**PROBLEMS TO SOLVE:**
A. According to the passage on LLM discoverability, whose index can ChatGPT rely on to generate answers?
B. Reproduce word for word the portion of the passage on LLM discoverability from "Discoverability: Getting Found" up to and including "the latter offers.".
C. Drawing on the passage on LLM discoverability, explain why LLMs do not support inclusion tools like sitemap.xml or offer the option to request indexing of web pages.

**SOURCE TEXT:**

------------

The Answer Engines that integrate LLMs use the RAG (Retrieval-Augmented Generation) framework to source information. When they do so in real time from the public web, they necessarily rely on existing search engine indexes, such as Bing, since they do not have their own global index. If, while attempting to access a page, that page does not respond within a reasonable timeframe, their bots abort the operation and look for the information elsewhere. This means that content that fails to load immediately and correctly risks, effectively, remaining invisible.

RAG Process

Discoverability: Getting Found by LLM Bots

Content discoverability for LLM engines follows a completely different model from what happens with traditional engines, which use specific tools such as sitemap.xml files or direct URL submission through dedicated webmaster tools like Google’s Search Console.

Because they have no index in which to store information collected online, LLMs do not support inclusion tools like sitemap.xml, nor do they offer the option to request the indexing of web pages.

To increase the chances that our information is “seen” by ChatGPT — which can rely on Bing’s index to generate answers — it is essential to make the most of all the inclusion tools the latter offers.

------------

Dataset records
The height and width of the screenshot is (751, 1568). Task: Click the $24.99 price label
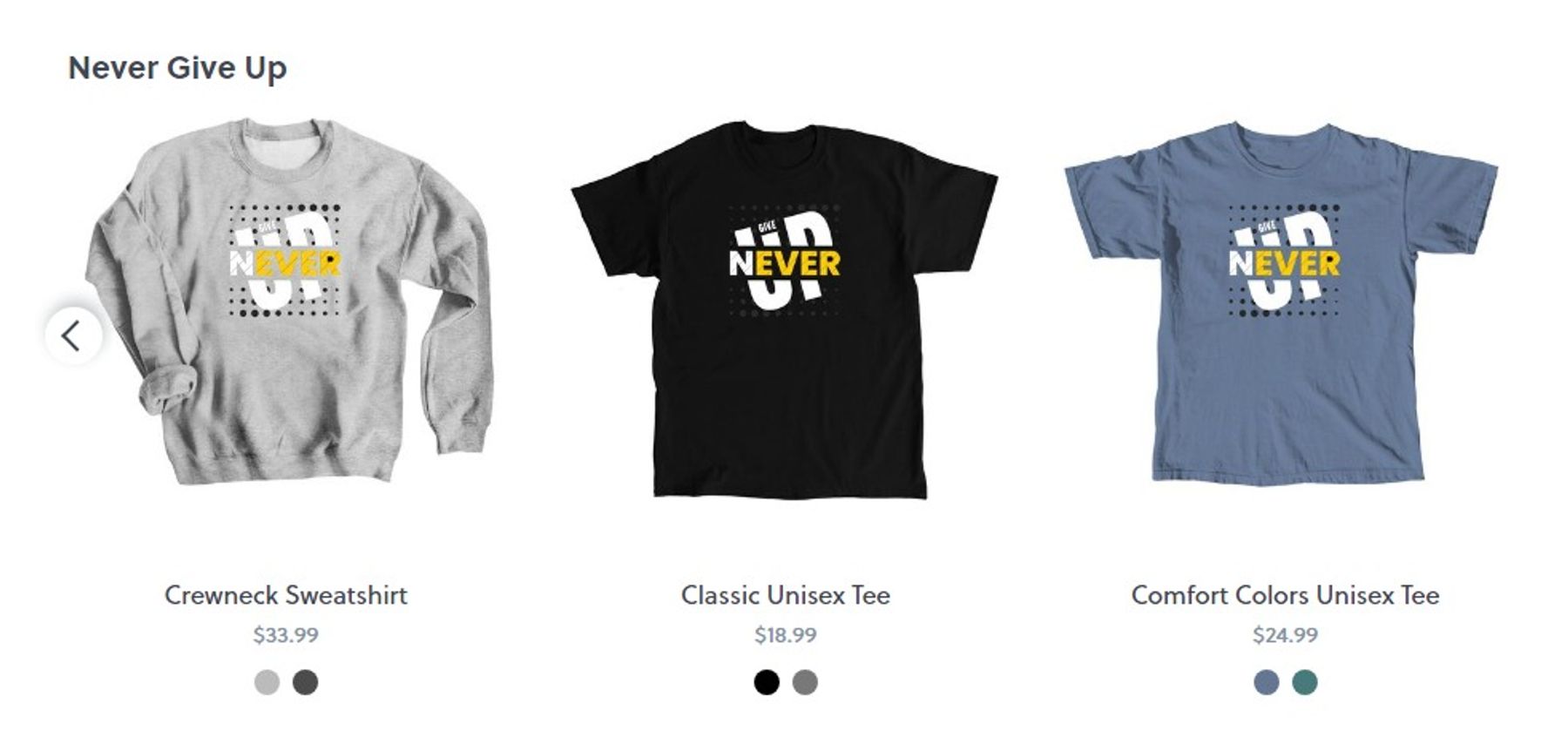point(1285,635)
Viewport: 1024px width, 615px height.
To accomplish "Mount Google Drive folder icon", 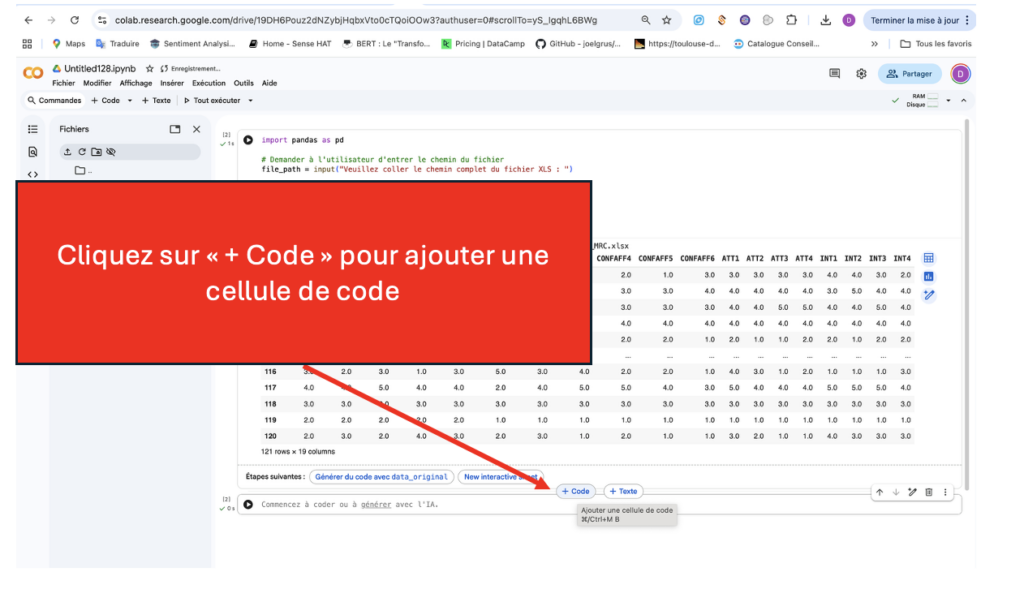I will (96, 152).
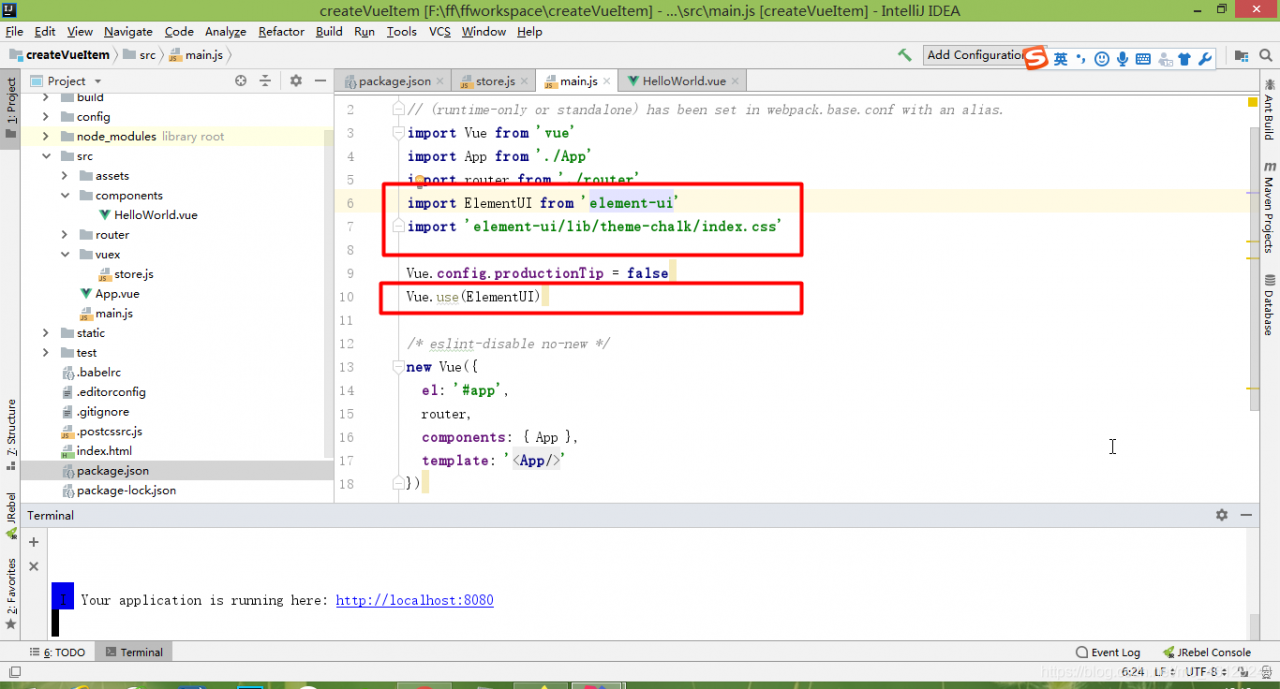Select package-lock.json in project tree
Viewport: 1280px width, 689px height.
coord(126,490)
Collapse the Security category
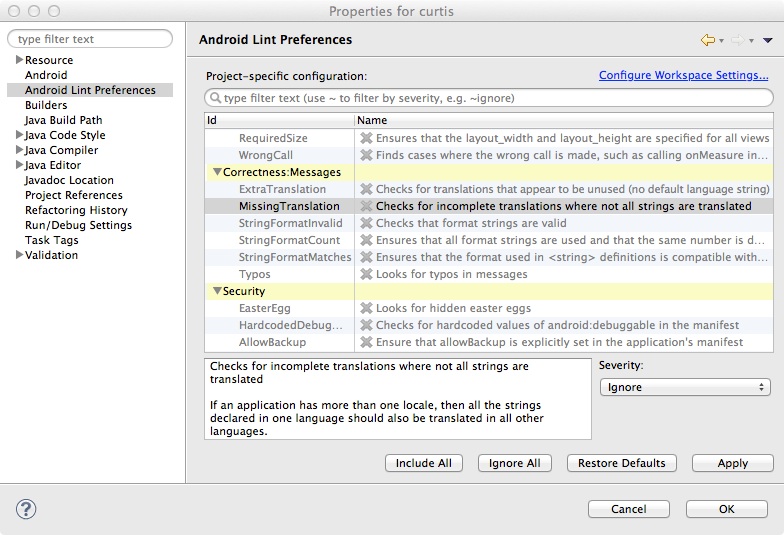The image size is (784, 535). click(x=217, y=290)
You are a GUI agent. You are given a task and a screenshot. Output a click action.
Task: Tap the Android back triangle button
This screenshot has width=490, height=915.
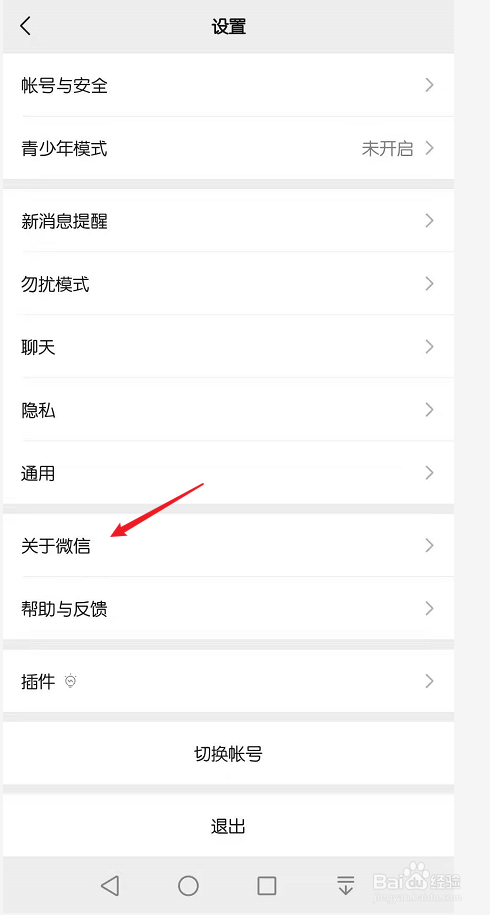coord(110,885)
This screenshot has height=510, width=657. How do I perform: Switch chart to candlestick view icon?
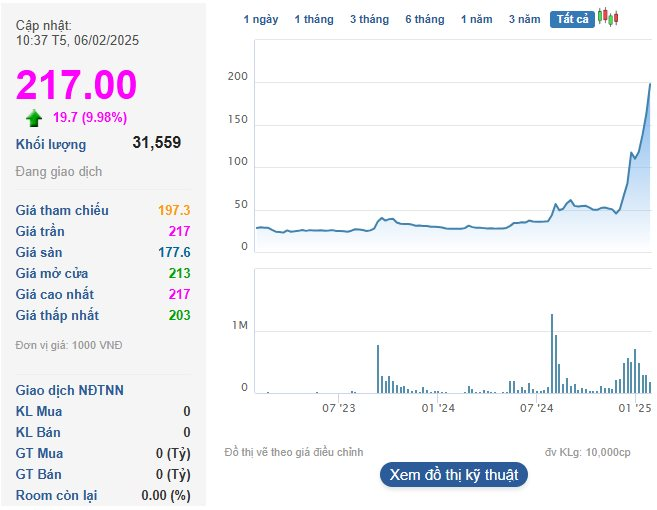point(608,17)
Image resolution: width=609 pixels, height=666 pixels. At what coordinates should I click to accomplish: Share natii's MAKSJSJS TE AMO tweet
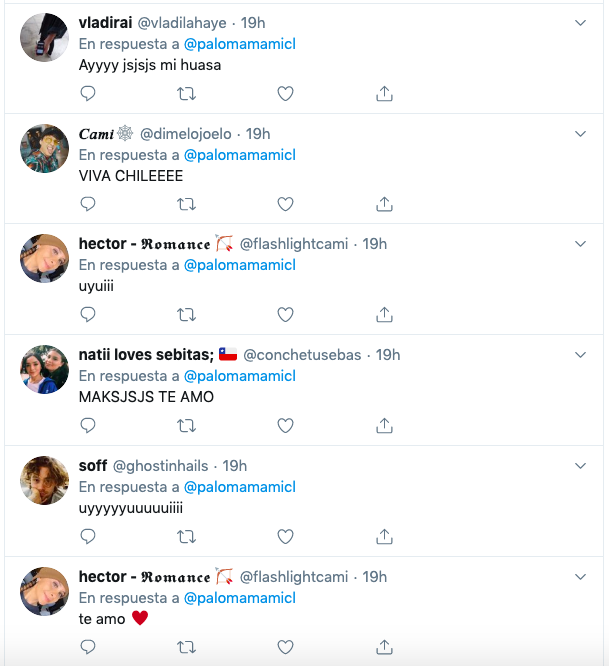point(384,426)
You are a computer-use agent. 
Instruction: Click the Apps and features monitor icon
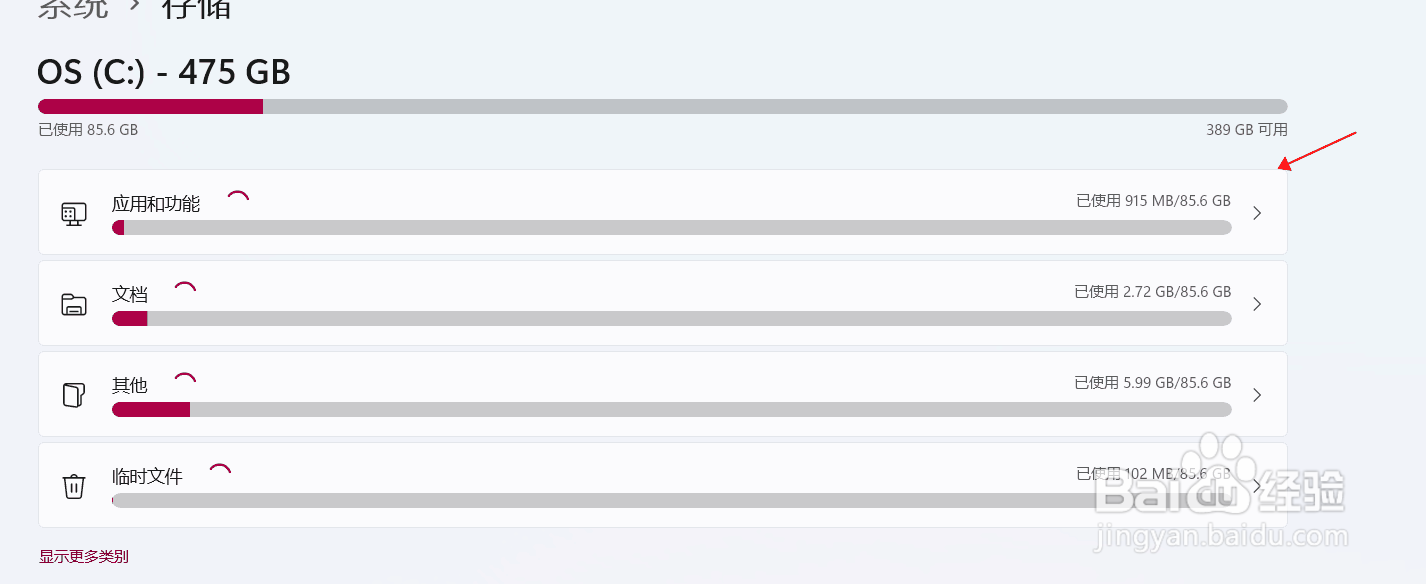(x=73, y=213)
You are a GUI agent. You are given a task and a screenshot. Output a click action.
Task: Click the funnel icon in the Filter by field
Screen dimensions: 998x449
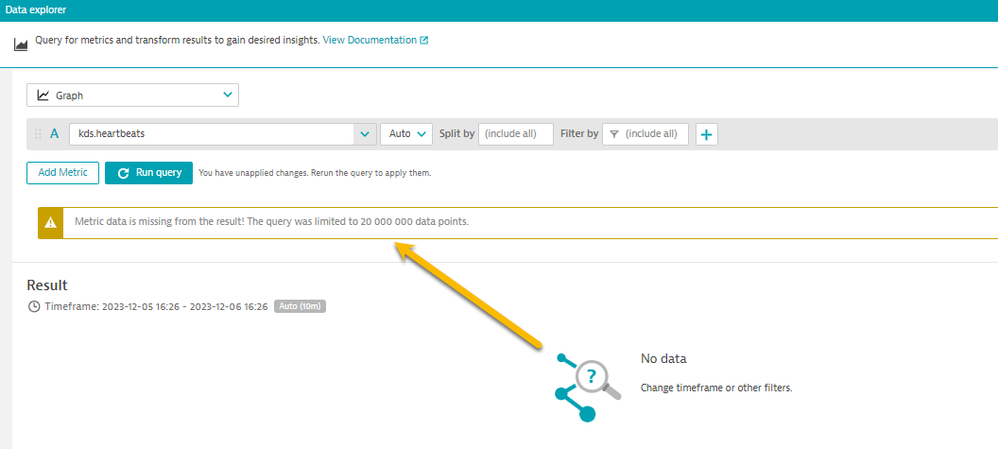point(614,134)
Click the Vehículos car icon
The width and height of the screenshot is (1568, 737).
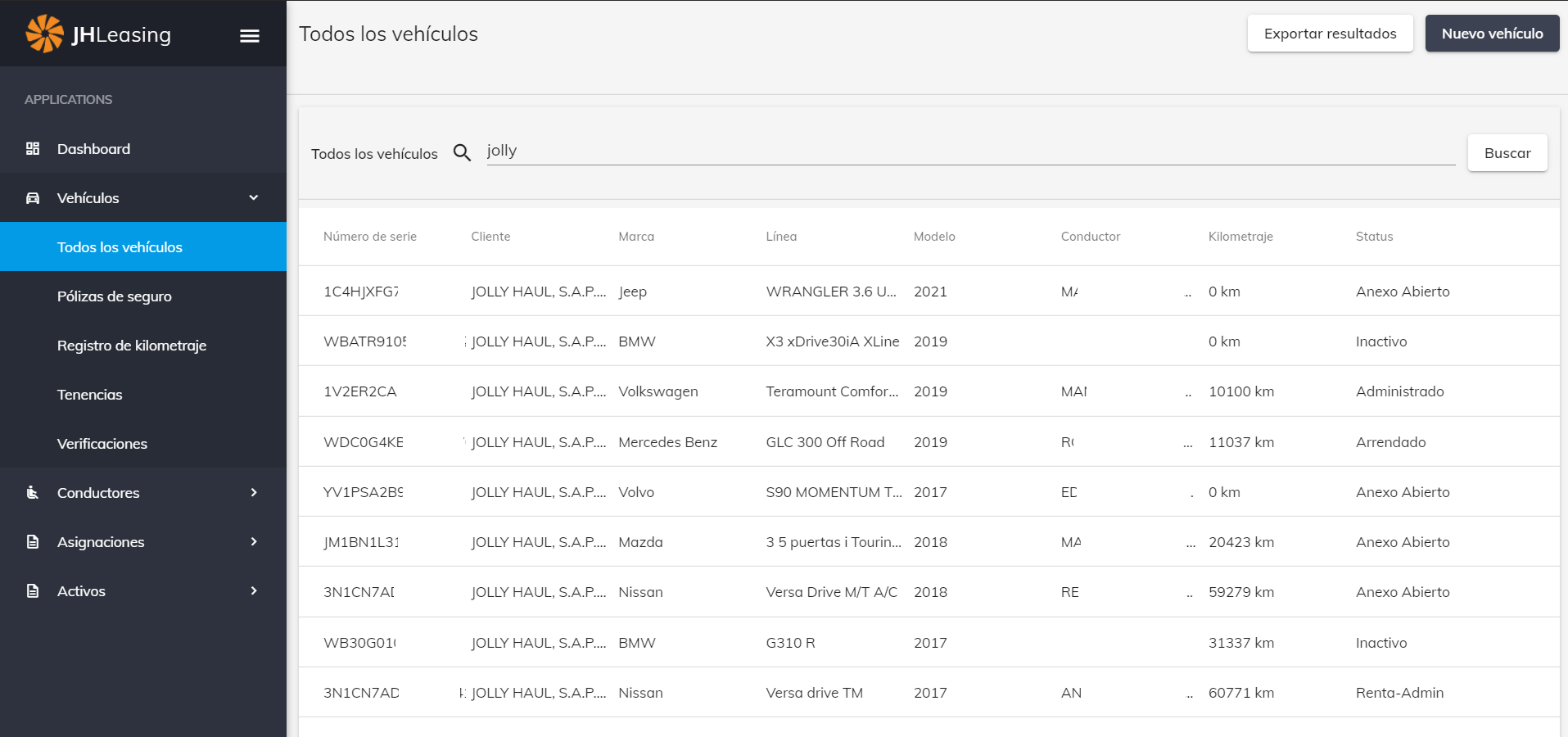click(x=33, y=198)
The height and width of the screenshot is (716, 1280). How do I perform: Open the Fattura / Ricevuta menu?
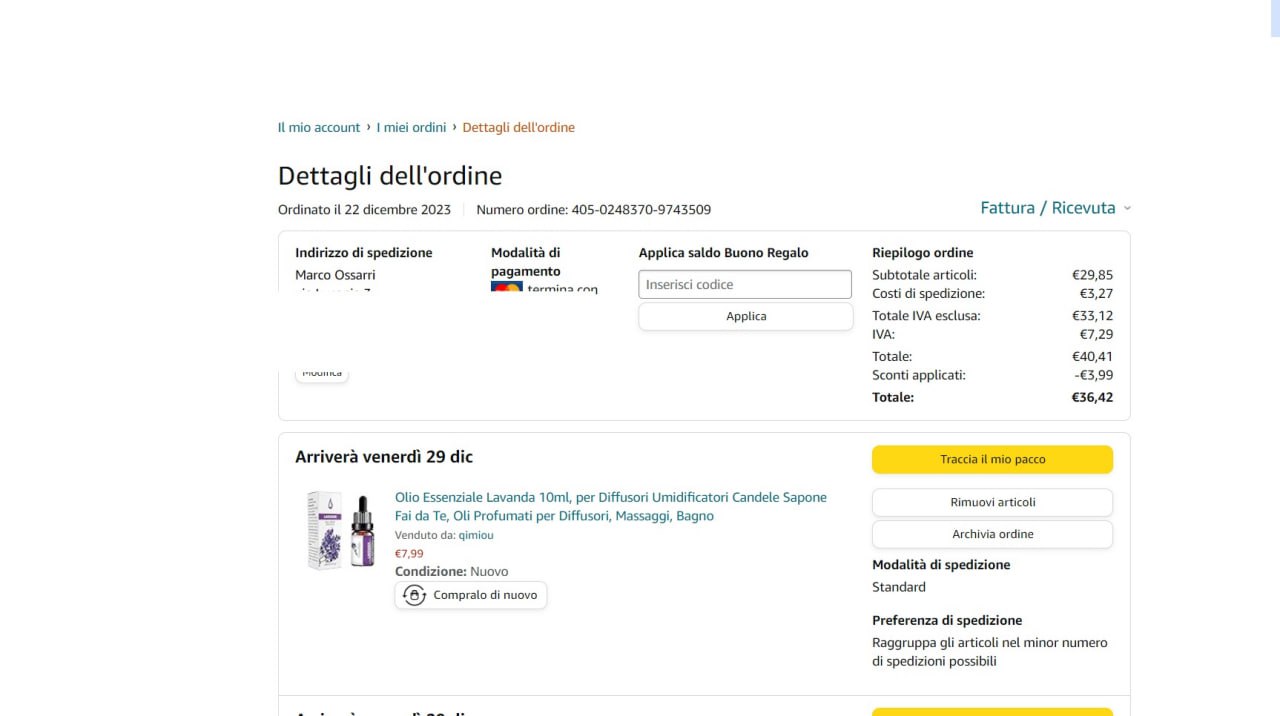[x=1047, y=208]
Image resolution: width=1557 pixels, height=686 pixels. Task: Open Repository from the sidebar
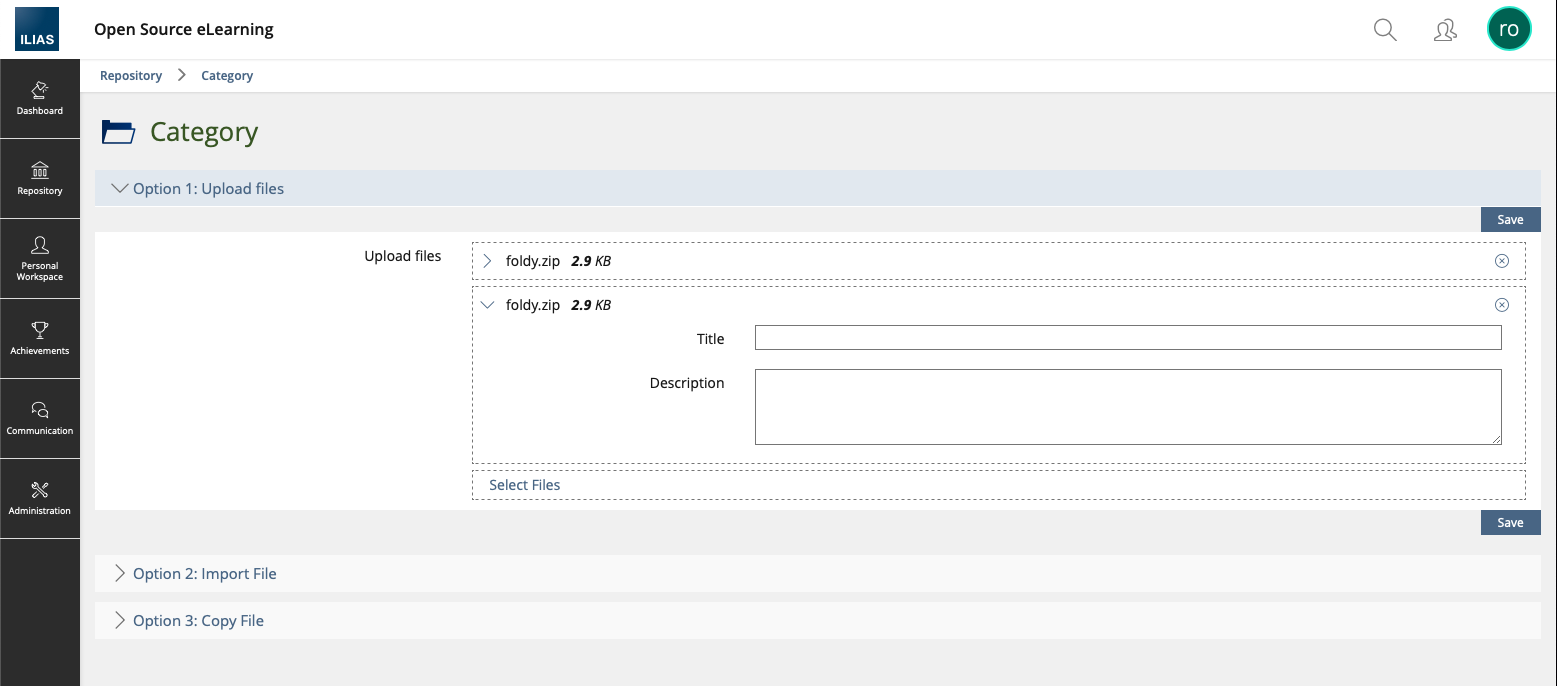tap(40, 178)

------------

**SOLUTIONS TO THE EXERCISE:**
A. ChatGPT can rely on Bing's index.

B.
Discoverability: Getting Found by LLM Bots

Content discoverability for LLM engines follows a completely different model from what happens with traditional engines, which use specific tools such as sitemap.xml files or direct URL submission through dedicated webmaster tools like Google’s Search Console.

Because they have no index in which to store information collected online, LLMs do not support inclusion tools like sitemap.xml, nor do they offer the option to request the indexing of web pages.

To increase the chances that our information is “seen” by ChatGPT — which can rely on Bing’s index to generate answers — it is essential to make the most of all the inclusion tools the latter offers.

C. LLMs have no index in which to store information collected online. For that reason they do not support inclusion tools like sitemap.xml, and they do not offer the option to request the indexing of web pages.